■ **Task requirements**
What is the number of lines in the listing below that contain the string "agent"? Give that number only.

■ **The data**

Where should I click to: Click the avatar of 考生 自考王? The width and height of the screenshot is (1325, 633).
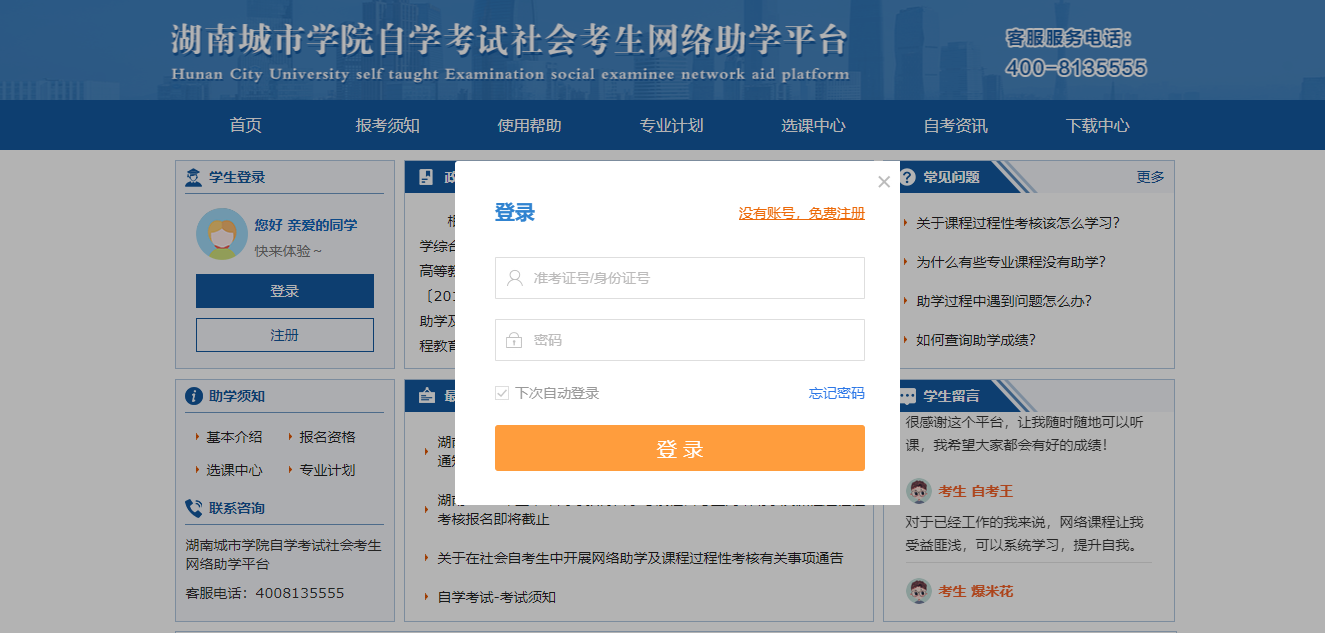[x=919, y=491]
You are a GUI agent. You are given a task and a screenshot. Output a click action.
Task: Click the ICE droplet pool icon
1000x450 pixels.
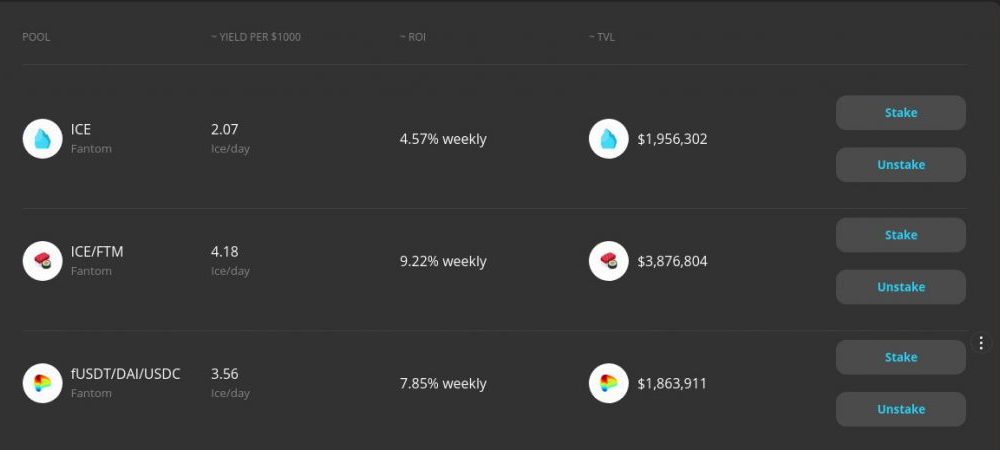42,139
--
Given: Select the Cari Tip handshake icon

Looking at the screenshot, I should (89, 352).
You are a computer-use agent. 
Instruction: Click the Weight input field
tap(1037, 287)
--
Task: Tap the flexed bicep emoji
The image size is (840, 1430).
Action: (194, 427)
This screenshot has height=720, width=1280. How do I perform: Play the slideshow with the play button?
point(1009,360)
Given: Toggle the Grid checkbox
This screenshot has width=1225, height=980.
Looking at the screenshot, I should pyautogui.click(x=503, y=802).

■ **Expected answer**
2